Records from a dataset
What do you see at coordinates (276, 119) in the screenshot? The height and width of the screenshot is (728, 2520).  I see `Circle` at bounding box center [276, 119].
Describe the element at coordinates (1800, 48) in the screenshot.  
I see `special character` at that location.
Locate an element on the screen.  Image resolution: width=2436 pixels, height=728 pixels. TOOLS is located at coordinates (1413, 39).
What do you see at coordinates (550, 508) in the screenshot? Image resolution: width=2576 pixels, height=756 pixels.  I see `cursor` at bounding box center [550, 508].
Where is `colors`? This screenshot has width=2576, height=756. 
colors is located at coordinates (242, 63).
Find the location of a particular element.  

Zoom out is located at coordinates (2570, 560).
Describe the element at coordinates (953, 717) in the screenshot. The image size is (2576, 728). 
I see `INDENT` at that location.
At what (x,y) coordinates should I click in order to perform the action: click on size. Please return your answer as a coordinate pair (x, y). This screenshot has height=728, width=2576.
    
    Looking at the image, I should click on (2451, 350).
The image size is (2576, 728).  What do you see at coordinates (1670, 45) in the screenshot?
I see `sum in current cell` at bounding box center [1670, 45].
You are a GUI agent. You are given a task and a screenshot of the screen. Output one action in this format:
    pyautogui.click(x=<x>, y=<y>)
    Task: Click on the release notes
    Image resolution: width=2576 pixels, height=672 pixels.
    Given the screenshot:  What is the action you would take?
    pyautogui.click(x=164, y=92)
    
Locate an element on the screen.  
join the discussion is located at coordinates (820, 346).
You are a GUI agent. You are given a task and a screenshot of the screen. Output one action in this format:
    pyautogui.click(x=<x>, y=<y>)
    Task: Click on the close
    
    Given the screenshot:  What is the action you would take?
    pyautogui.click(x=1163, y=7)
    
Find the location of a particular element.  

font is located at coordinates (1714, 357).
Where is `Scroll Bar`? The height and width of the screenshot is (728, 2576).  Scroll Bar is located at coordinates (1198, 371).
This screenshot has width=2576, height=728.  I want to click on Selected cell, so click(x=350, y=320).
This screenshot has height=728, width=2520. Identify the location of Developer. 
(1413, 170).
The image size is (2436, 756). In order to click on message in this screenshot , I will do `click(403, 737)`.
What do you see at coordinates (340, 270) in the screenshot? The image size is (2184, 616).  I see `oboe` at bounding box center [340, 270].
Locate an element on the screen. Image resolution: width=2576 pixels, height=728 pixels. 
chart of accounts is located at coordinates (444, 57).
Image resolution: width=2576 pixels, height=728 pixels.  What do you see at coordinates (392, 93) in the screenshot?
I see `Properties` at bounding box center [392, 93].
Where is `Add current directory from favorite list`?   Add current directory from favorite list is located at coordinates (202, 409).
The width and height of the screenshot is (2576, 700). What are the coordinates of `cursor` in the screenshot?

**Given exercise:**
Retype the lines beginning at the one containing "coordinates (202, 409)." and continuing through the end of the records, with no changes.

**Response:**
Where is `Add current directory from favorite list`?   Add current directory from favorite list is located at coordinates (202, 409).
The width and height of the screenshot is (2576, 700). What are the coordinates of `cursor` in the screenshot?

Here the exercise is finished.